Exercise description
Rewrite the data below, swapping every "Find the location of" for "Locate" and leaving everything else untouched.

----- Records supplied -----

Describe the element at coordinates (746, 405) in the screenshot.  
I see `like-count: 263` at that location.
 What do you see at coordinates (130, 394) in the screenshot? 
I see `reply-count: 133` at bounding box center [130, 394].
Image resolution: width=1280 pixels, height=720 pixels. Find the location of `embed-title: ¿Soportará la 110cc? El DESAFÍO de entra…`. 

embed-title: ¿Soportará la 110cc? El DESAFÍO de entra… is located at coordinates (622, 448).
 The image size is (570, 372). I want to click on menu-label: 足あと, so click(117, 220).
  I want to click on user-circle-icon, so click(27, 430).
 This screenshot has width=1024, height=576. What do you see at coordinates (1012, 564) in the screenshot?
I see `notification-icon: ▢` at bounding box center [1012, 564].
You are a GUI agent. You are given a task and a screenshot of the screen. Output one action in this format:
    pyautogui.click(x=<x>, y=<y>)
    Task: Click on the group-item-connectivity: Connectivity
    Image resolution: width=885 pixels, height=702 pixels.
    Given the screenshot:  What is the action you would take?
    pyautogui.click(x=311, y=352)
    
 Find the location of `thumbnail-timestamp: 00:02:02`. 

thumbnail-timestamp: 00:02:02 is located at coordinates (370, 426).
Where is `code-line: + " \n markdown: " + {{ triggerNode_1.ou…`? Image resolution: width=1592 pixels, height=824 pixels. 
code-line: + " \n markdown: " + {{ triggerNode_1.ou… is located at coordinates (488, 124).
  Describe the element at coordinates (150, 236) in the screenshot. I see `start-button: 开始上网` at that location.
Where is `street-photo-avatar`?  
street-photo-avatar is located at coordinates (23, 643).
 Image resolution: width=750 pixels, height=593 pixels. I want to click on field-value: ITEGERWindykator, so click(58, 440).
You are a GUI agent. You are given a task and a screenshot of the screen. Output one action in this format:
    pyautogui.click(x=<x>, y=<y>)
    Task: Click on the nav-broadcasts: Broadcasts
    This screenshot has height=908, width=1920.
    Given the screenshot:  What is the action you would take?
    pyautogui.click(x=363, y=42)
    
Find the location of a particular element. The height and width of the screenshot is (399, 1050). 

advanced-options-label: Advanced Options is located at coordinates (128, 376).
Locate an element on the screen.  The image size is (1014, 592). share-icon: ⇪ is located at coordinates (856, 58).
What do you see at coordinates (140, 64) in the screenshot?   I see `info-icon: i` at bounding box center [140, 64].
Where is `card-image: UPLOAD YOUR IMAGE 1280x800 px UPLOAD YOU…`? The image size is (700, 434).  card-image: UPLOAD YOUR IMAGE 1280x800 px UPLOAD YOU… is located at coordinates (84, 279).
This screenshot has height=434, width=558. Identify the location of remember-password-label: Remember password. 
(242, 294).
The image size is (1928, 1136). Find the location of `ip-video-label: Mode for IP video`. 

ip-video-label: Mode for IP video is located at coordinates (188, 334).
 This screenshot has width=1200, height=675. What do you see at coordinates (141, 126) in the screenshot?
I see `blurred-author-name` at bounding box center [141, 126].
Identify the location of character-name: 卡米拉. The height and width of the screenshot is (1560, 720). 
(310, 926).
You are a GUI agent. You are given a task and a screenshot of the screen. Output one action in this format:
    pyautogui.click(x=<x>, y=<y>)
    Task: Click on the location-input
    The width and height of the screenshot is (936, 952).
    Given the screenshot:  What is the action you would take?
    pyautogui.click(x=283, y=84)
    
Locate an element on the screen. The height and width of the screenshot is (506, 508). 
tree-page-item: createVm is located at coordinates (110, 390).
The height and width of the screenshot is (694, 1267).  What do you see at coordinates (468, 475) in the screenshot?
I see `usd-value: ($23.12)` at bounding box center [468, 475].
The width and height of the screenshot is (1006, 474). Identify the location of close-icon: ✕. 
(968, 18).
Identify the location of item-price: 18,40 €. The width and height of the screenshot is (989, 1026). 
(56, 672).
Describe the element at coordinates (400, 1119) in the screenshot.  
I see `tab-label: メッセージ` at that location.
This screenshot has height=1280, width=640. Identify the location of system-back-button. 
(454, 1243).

-----

Output below
Describe the element at coordinates (746, 405) in the screenshot.  
I see `like-count: 263` at that location.
 What do you see at coordinates (130, 394) in the screenshot? 
I see `reply-count: 133` at bounding box center [130, 394].
Image resolution: width=1280 pixels, height=720 pixels. Locate `embed-title: ¿Soportará la 110cc? El DESAFÍO de entra…`. 

embed-title: ¿Soportará la 110cc? El DESAFÍO de entra… is located at coordinates (622, 448).
 The image size is (570, 372). I want to click on menu-label: 足あと, so click(117, 220).
  I want to click on user-circle-icon, so click(27, 430).
 This screenshot has width=1024, height=576. What do you see at coordinates (1012, 564) in the screenshot?
I see `notification-icon: ▢` at bounding box center [1012, 564].
You are a GUI agent. You are given a task and a screenshot of the screen. Output one action in this format:
    pyautogui.click(x=<x>, y=<y>)
    Task: Click on the group-item-connectivity: Connectivity
    Image resolution: width=885 pixels, height=702 pixels.
    Given the screenshot:  What is the action you would take?
    pyautogui.click(x=311, y=352)
    
 Locate `thumbnail-timestamp: 00:02:02`. 

thumbnail-timestamp: 00:02:02 is located at coordinates (370, 426).
Where is `code-line: + " \n markdown: " + {{ triggerNode_1.ou…`? Image resolution: width=1592 pixels, height=824 pixels. 
code-line: + " \n markdown: " + {{ triggerNode_1.ou… is located at coordinates (488, 124).
  Describe the element at coordinates (150, 236) in the screenshot. I see `start-button: 开始上网` at that location.
Where is `street-photo-avatar`?  
street-photo-avatar is located at coordinates (23, 643).
 Image resolution: width=750 pixels, height=593 pixels. I want to click on field-value: ITEGERWindykator, so click(58, 440).
You are a GUI agent. You are given a task and a screenshot of the screen. Output one action in this format:
    pyautogui.click(x=<x>, y=<y>)
    Task: Click on the nav-broadcasts: Broadcasts
    This screenshot has height=908, width=1920.
    Given the screenshot:  What is the action you would take?
    pyautogui.click(x=363, y=42)
    
Locate a particular element. The height and width of the screenshot is (399, 1050). 

advanced-options-label: Advanced Options is located at coordinates (128, 376).
Locate an element on the screen.  The image size is (1014, 592). share-icon: ⇪ is located at coordinates (856, 58).
What do you see at coordinates (140, 64) in the screenshot?   I see `info-icon: i` at bounding box center [140, 64].
Where is `card-image: UPLOAD YOUR IMAGE 1280x800 px UPLOAD YOU…`? The image size is (700, 434).  card-image: UPLOAD YOUR IMAGE 1280x800 px UPLOAD YOU… is located at coordinates (84, 279).
This screenshot has height=434, width=558. Identify the location of remember-password-label: Remember password. 
(242, 294).
The image size is (1928, 1136). Locate `ip-video-label: Mode for IP video`. 

ip-video-label: Mode for IP video is located at coordinates (188, 334).
 This screenshot has width=1200, height=675. What do you see at coordinates (141, 126) in the screenshot?
I see `blurred-author-name` at bounding box center [141, 126].
Identify the location of character-name: 卡米拉. The height and width of the screenshot is (1560, 720). 
(310, 926).
You are a GUI agent. You are given a task and a screenshot of the screen. Output one action in this format:
    pyautogui.click(x=<x>, y=<y>)
    Task: Click on the location-input
    The width and height of the screenshot is (936, 952).
    Given the screenshot:  What is the action you would take?
    pyautogui.click(x=283, y=84)
    
Locate an element on the screen. The height and width of the screenshot is (506, 508). 
tree-page-item: createVm is located at coordinates (110, 390).
The height and width of the screenshot is (694, 1267).  What do you see at coordinates (468, 475) in the screenshot?
I see `usd-value: ($23.12)` at bounding box center [468, 475].
The width and height of the screenshot is (1006, 474). Identify the location of close-icon: ✕. 
(968, 18).
Identify the location of item-price: 18,40 €. The width and height of the screenshot is (989, 1026). 
(56, 672).
Describe the element at coordinates (400, 1119) in the screenshot.  
I see `tab-label: メッセージ` at that location.
This screenshot has height=1280, width=640. Identify the location of system-back-button. 
(454, 1243).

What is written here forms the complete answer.